--- START Source document ---

| phantomcranefly ( @ 2008-06-25 13:12:00 |
The Big Read List
Meme from
jesspallas . The Big Read reckons that the average adult has only read 6 of the top 100 books they've printed.
1) Look at the list and bold those you have read.
2) Italicise those you intend to read.
3) Underline the books you LOVE.
4) Reprint this list in your own LJ so we can try and track down these people who've read 6 and force books upon them ;-)
1. Pride and Prejudice - Jane Austen
2. The Lord of the Rings - JRR Tolkien And the Silmarillion, and a bunch of extra materials. ***
3. Jane Eyre - Charlotte Bronte **
4. Harry Potter series - JK Rowling The seventh book annoys me, and my favorite is the fifth. ***
5. To Kill a Mockingbird - Harper Lee ** Same book club as Wuthering Heights.
6. The Bible
7. Wuthering Heights - Emily Bronte This was assigned for a book club, but I didn't finish it in time.
8. Nineteen Eighty Four - George Orwell **I read half of it beforehand.
9. His Dark Materials - Philip Pullman ***
10. Great Expectations - Charles Dickens
11. Little Women - Louisa M Alcott The abridged version, in elementary school, but I did costumes for the musical, too.
12. Tess of the D'Urbervilles - Thomas Hardy
13. Catch 22 - Joseph Heller
14. Complete Works of Shakespeare *Not nearly half of them have been assigned in school, so I didn't bold anything. I read Henry V on my own, though.

--- END Source document ---
--- START Data ---

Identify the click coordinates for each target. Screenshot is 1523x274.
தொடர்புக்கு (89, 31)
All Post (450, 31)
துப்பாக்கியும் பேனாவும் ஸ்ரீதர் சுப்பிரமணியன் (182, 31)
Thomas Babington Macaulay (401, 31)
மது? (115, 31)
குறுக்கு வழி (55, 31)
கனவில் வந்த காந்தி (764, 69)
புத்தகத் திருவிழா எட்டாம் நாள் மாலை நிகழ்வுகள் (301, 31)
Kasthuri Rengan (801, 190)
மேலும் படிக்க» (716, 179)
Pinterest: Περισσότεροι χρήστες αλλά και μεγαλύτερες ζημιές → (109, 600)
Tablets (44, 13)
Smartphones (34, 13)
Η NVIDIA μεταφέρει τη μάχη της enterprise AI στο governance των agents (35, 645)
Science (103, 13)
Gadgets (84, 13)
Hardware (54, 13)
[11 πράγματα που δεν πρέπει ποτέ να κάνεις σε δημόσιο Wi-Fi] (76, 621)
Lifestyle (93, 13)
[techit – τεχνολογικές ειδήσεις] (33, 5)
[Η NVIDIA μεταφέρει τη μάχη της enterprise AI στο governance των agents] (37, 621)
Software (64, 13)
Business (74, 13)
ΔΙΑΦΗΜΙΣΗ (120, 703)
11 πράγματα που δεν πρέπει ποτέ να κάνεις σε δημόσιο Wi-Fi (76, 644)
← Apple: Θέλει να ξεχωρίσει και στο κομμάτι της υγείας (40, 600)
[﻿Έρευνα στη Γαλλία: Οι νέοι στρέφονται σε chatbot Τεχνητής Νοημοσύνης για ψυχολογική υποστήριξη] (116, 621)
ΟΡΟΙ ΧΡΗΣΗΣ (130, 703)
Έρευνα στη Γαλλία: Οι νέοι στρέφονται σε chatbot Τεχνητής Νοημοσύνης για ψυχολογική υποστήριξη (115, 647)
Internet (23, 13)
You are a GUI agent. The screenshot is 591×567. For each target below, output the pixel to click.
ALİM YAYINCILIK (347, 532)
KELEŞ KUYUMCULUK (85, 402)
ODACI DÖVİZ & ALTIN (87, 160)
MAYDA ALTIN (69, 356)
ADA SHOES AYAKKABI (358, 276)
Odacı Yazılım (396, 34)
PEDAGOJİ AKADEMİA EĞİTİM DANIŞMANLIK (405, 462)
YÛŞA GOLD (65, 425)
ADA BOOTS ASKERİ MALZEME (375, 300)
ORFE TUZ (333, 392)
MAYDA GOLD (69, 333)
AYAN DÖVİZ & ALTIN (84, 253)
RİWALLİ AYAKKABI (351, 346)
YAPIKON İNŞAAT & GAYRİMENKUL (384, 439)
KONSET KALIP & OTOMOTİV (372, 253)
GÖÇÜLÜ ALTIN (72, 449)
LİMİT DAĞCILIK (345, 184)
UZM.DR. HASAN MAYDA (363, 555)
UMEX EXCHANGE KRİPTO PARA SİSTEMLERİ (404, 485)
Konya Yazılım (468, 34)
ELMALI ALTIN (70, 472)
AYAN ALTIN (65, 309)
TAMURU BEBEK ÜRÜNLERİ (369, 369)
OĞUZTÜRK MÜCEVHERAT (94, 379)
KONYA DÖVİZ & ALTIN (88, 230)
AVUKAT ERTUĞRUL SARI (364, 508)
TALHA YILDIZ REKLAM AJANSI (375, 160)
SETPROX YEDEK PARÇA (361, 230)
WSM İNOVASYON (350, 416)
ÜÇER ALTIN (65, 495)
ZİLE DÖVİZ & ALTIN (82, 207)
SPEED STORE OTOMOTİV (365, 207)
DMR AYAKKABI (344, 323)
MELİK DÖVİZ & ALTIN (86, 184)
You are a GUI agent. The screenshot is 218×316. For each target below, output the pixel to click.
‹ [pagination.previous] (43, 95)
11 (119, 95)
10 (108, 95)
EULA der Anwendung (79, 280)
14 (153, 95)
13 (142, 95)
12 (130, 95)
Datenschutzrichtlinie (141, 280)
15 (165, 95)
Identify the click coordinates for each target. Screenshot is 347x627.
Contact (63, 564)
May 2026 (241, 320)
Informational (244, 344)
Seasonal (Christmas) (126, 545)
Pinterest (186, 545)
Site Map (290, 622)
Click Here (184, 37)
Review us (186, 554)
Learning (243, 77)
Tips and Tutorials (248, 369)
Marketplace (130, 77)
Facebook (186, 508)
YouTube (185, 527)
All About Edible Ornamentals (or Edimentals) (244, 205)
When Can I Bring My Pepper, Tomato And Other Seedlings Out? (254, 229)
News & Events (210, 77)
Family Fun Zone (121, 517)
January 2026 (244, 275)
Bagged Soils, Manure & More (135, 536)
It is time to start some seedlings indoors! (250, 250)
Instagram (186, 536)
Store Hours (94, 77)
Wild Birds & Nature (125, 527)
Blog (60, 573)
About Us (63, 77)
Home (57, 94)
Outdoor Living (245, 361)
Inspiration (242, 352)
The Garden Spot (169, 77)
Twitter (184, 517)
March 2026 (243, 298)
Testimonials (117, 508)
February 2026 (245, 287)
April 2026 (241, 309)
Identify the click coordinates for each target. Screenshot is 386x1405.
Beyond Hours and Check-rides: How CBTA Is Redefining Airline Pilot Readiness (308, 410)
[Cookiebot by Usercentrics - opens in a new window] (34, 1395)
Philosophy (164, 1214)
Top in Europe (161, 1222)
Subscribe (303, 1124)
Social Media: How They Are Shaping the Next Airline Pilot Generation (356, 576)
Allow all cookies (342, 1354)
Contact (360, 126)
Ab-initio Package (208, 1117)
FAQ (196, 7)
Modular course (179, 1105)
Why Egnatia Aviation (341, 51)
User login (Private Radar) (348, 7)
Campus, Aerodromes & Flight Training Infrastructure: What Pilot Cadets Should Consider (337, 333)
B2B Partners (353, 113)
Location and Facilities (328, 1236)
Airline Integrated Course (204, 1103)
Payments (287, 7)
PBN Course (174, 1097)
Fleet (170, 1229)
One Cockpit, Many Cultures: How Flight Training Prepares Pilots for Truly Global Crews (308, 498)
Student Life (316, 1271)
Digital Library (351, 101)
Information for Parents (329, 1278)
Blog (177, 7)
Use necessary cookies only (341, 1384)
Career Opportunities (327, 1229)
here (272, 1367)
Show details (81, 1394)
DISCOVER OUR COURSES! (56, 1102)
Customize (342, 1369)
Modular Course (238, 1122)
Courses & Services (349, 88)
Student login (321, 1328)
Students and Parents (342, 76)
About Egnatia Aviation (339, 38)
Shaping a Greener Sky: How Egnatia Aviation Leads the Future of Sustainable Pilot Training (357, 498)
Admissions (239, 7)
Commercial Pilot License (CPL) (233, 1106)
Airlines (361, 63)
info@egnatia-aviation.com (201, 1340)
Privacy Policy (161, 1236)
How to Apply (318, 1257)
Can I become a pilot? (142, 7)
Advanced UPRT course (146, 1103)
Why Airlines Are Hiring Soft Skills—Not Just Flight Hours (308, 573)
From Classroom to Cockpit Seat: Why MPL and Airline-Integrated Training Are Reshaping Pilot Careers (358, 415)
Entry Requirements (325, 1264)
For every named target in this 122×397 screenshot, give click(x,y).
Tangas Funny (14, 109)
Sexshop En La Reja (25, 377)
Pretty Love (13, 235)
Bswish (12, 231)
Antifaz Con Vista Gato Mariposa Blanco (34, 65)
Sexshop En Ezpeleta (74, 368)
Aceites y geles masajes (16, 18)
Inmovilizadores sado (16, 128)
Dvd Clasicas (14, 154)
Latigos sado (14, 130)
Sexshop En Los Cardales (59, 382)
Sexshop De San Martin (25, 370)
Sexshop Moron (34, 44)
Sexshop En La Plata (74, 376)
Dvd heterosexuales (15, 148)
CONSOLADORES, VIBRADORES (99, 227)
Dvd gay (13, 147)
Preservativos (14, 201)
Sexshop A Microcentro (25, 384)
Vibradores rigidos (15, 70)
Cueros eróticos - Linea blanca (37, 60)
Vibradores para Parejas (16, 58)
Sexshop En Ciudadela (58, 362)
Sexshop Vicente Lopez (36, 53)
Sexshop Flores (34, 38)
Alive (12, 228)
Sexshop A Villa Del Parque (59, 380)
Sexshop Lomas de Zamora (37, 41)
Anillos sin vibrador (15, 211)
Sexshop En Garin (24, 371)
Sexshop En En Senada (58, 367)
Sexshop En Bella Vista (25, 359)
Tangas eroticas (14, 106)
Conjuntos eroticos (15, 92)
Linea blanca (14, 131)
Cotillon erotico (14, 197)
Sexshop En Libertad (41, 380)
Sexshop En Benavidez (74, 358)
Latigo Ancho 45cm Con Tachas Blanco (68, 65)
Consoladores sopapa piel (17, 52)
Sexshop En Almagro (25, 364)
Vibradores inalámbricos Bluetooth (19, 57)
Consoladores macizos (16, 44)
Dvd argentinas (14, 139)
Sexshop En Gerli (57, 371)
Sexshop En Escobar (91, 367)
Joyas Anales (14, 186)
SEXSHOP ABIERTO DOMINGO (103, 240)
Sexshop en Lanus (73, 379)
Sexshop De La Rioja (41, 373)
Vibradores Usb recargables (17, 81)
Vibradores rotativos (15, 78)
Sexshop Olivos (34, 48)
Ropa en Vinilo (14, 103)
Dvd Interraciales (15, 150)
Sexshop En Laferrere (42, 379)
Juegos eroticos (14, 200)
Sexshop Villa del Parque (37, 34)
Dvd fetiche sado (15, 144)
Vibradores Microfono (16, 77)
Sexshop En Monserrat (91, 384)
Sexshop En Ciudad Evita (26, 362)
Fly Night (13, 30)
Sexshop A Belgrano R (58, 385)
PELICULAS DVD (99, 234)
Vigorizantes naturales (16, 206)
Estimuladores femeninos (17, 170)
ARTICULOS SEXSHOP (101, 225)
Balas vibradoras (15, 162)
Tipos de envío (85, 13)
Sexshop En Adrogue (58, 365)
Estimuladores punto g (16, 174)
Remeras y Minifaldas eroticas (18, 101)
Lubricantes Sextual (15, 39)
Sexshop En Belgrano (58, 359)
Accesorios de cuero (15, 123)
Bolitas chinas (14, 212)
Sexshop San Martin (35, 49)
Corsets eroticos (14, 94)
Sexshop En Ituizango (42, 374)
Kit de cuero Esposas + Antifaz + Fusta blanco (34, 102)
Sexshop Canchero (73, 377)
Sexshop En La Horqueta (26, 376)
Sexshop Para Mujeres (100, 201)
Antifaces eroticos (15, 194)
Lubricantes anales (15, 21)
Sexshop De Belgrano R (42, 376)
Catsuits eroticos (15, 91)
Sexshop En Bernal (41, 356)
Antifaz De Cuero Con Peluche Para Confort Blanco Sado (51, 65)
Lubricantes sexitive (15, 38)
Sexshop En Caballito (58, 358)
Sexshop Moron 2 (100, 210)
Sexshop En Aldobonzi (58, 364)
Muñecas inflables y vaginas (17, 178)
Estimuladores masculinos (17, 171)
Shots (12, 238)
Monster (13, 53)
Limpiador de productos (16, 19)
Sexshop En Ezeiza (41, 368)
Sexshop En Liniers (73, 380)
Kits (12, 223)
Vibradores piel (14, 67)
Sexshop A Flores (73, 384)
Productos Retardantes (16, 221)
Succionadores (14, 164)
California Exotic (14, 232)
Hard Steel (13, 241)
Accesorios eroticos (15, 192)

--- END Data ---

**What is asked**
a – According to the Big Read list post, how many of the top 100 books has the average adult read?
b – From the records, output as a JSON list of strings, one per line with blank lines omitted, the lines starting with the line containing "Ab-initio Package (208, 1117)" and going on through the line containing "CONSOLADORES, VIBRADORES (99, 227)".

**The results**
a – Only 6 of them.

b –
[
  "Ab-initio Package (208, 1117)",
  "FAQ (196, 7)",
  "Modular course (179, 1105)",
  "Why Egnatia Aviation (341, 51)",
  "User login (Private Radar) (348, 7)",
  "Campus, Aerodromes & Flight Training Infrastructure: What Pilot Cadets Should Consider (337, 333)",
  "B2B Partners (353, 113)",
  "Location and Facilities (328, 1236)",
  "Airline Integrated Course (204, 1103)",
  "Payments (287, 7)",
  "PBN Course (174, 1097)",
  "Fleet (170, 1229)",
  "One Cockpit, Many Cultures: How Flight Training Prepares Pilots for Truly Global Crews (308, 498)",
  "Student Life (316, 1271)",
  "Digital Library (351, 101)",
  "Information for Parents (329, 1278)",
  "Blog (177, 7)",
  "Use necessary cookies only (341, 1384)",
  "Career Opportunities (327, 1229)",
  "here (272, 1367)",
  "Show details (81, 1394)",
  "DISCOVER OUR COURSES! (56, 1102)",
  "Customize (342, 1369)",
  "Modular Course (238, 1122)",
  "Courses & Services (349, 88)",
  "Student login (321, 1328)",
  "Students and Parents (342, 76)",
  "About Egnatia Aviation (339, 38)",
  "Shaping a Greener Sky: How Egnatia Aviation Leads the Future of Sustainable Pilot Training (357, 498)",
  "Admissions (239, 7)",
  "Commercial Pilot License (CPL) (233, 1106)",
  "Airlines (361, 63)",
  "info@egnatia-aviation.com (201, 1340)",
  "Privacy Policy (161, 1236)",
  "How to Apply (318, 1257)",
  "Can I become a pilot? (142, 7)",
  "Advanced UPRT course (146, 1103)",
  "Why Airlines Are Hiring Soft Skills—Not Just Flight Hours (308, 573)",
  "From Classroom to Cockpit Seat: Why MPL and Airline-Integrated Training Are Reshaping Pilot Careers (358, 415)",
  "Entry Requirements (325, 1264)",
  "For every named target in this 122×397 screenshot, give click(x,y).",
  "Tangas Funny (14, 109)",
  "Sexshop En La Reja (25, 377)",
  "Pretty Love (13, 235)",
  "Bswish (12, 231)",
  "Antifaz Con Vista Gato Mariposa Blanco (34, 65)",
  "Sexshop En Ezpeleta (74, 368)",
  "Aceites y geles masajes (16, 18)",
  "Inmovilizadores sado (16, 128)",
  "Dvd Clasicas (14, 154)",
  "Latigos sado (14, 130)",
  "Sexshop En Los Cardales (59, 382)",
  "Sexshop De San Martin (25, 370)",
  "Sexshop Moron (34, 44)",
  "Sexshop En La Plata (74, 376)",
  "Dvd heterosexuales (15, 148)",
  "CONSOLADORES, VIBRADORES (99, 227)"
]